Abu Dhabi: Oman’s oil minister said the country is looking at cutting costs due to low oil prices, adding that the country is losing $55 million (Dh202 million) a day.

Mohammad Al Rumhym, Oman’s Minister of Oil and Gas, said that the country’s current production level was around one million barrels per day.

“We are cutting costs but we are not cutting projects... We can blame Russia, Saudi Arabia and China [for lower oil prices] but the bottom line is that it’s our responsibility...” Al Rumhym said.

“One of the victims of the current market prices will be technology. Low oil prices will destroy a lot of things including technology, alternative energy, sustainability, and making the industry more attractive for people to join.”

Commenting on Brent prices, the minister said that the bets on a price recovery might be too optimistic. He added that the low price environment could govern markets for many more years.

“This is a man-made crisis and it is highly irresponsible,” Al Rumhy said.

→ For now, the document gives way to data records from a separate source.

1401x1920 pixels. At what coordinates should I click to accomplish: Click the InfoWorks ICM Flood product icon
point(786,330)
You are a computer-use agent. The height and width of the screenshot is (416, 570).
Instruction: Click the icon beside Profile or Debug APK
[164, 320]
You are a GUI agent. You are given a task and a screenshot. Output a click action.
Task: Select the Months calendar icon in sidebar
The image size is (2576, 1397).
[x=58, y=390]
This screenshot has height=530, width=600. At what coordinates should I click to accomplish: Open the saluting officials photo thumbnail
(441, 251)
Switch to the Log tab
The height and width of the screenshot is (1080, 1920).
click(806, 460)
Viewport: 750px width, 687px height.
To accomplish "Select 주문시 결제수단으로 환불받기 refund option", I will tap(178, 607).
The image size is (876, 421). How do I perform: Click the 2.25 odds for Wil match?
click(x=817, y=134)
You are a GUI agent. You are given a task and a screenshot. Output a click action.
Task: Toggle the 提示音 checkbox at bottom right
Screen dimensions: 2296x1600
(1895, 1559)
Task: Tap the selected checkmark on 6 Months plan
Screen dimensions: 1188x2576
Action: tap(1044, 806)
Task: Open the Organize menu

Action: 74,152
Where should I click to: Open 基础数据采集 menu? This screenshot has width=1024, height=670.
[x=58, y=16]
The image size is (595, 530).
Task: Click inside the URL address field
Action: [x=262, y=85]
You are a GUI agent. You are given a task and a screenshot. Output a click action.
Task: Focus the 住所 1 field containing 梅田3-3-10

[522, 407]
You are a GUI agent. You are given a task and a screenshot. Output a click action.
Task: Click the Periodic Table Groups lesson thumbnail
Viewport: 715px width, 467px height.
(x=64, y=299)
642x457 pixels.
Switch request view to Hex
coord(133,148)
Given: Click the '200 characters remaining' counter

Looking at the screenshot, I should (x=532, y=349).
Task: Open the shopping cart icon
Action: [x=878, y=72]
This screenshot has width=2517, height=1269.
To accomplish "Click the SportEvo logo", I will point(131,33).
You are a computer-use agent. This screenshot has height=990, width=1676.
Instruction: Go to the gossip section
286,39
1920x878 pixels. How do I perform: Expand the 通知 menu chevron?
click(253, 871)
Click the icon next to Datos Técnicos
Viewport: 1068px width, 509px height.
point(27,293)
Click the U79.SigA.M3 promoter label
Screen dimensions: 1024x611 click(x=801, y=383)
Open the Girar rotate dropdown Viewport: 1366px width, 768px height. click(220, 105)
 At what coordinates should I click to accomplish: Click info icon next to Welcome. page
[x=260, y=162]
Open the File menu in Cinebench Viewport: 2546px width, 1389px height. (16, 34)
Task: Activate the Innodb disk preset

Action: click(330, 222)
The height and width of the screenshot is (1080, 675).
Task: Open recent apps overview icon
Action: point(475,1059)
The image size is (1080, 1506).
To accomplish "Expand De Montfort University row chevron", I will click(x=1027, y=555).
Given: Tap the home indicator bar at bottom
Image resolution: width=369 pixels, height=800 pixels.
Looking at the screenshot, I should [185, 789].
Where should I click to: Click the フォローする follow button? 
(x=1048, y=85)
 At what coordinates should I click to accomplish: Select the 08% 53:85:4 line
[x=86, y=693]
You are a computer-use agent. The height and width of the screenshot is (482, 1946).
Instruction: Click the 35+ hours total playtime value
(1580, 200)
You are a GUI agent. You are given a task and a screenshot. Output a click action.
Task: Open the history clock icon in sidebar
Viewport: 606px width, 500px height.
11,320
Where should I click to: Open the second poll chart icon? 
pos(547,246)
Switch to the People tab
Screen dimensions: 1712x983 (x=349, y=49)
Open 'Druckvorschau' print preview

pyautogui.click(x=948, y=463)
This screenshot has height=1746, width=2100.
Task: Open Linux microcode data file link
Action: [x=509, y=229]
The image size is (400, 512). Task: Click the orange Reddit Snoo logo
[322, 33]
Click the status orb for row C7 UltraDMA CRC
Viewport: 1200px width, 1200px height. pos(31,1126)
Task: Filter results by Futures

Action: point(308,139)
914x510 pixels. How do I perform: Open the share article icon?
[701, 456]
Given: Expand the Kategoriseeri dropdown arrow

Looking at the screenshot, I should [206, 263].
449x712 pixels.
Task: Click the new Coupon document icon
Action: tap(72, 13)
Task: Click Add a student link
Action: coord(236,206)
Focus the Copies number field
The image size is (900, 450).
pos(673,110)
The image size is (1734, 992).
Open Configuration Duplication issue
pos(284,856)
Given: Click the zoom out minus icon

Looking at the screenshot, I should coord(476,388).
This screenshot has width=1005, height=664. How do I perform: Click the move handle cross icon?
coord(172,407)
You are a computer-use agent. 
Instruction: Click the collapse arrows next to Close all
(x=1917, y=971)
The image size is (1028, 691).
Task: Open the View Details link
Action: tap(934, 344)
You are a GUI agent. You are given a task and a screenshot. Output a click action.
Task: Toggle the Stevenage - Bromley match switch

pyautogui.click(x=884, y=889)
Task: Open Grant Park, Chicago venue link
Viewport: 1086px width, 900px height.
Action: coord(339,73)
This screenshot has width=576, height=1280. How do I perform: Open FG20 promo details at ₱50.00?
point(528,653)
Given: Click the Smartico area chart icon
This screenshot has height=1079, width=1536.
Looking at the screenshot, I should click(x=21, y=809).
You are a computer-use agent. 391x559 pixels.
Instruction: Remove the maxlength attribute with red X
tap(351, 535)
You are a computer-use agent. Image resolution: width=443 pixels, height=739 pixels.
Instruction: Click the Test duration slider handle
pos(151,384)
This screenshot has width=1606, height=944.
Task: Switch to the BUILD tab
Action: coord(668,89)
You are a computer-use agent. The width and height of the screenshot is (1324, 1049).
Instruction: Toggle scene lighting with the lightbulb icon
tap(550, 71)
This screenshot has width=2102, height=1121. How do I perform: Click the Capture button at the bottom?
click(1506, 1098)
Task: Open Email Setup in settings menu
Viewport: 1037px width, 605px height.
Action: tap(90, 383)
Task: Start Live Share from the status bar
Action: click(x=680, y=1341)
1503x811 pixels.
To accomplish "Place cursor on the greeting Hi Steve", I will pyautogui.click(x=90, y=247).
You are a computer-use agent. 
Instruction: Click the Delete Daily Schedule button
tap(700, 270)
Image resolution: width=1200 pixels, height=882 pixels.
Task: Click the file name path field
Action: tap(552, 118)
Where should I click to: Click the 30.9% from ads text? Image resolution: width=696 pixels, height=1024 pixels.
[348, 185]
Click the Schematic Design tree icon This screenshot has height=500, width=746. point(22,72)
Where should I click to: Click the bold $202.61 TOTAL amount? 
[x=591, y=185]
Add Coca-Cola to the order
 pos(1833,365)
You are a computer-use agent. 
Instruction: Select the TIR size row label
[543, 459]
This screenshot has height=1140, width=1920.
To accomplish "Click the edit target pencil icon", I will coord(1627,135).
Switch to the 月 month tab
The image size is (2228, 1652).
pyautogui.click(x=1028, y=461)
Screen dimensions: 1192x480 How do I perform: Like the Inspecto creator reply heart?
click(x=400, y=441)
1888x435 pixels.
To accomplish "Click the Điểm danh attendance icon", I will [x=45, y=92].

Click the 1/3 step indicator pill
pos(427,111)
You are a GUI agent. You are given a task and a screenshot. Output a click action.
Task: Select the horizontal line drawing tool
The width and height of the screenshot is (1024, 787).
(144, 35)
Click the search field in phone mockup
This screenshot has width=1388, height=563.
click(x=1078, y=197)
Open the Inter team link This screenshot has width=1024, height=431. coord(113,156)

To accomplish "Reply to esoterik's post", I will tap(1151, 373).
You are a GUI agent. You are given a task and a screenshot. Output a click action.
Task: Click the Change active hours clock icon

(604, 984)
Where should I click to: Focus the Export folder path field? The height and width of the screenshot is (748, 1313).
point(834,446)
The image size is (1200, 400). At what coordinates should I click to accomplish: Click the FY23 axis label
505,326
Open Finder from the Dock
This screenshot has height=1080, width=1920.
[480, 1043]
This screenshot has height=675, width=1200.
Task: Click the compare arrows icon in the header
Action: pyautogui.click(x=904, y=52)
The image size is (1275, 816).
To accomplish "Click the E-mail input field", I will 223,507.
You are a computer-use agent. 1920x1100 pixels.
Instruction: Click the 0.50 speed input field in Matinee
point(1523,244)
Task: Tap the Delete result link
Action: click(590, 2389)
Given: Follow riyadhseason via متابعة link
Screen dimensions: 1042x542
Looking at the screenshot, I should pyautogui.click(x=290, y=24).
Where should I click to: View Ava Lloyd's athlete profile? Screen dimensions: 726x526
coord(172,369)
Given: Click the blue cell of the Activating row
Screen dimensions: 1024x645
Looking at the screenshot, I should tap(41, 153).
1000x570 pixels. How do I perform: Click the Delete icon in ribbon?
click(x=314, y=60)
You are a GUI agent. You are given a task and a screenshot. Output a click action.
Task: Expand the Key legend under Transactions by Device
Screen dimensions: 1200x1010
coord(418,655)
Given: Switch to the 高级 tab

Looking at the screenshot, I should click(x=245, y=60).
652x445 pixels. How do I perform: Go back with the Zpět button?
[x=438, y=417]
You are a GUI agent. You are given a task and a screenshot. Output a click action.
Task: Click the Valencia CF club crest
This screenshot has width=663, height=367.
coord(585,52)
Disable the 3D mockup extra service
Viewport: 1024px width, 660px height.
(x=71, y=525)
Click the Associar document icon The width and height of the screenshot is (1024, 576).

Oman, the biggest Middle Eastern oil producer that is not a member of Opec, has long argued that Opec has lost several billions of dollars by not cutting production than if it had cut output and supported the prices.

Low oil prices are also deterring oil majors from investing into new projects, including in the Middle East.

The minister was speaking a panel discussion at the Abu Dhabi International Petroleum Exhibition and Conference (Adipec) which kicked off on Monday. The event runs until Thursday and over 2,000 exhibitors are participating.

Also speaking on the same panel was Tarek Al Molla, Egypt’s Minister of Petroleum and Mineral Resources, who said that Egypt was targeting a drop in subsidies to $8 billion this year.

“We have prioritised security, sustainability and governance, so we had to start addressing subsidies. The government has decided to start reforming subsidies over five years — whether for fuel or electricity,” Al Molla said.

“We started last year... and for fuels, we have been able to reduce the subsidy from $15 billion a year to about $9 billion this year. We are aiming this year to continue with the same plan, and we are hoping to reach $8 billion this year.”

Al Molla said that Egypt had seen an annual increase of 7-8 per cent in consumption whereas the country’s gross domestic product has been growing at around 4-5 per cent annually.

He added that the country was adopting new measures to encourage investment in the country, and has been studying and reforming its investment laws.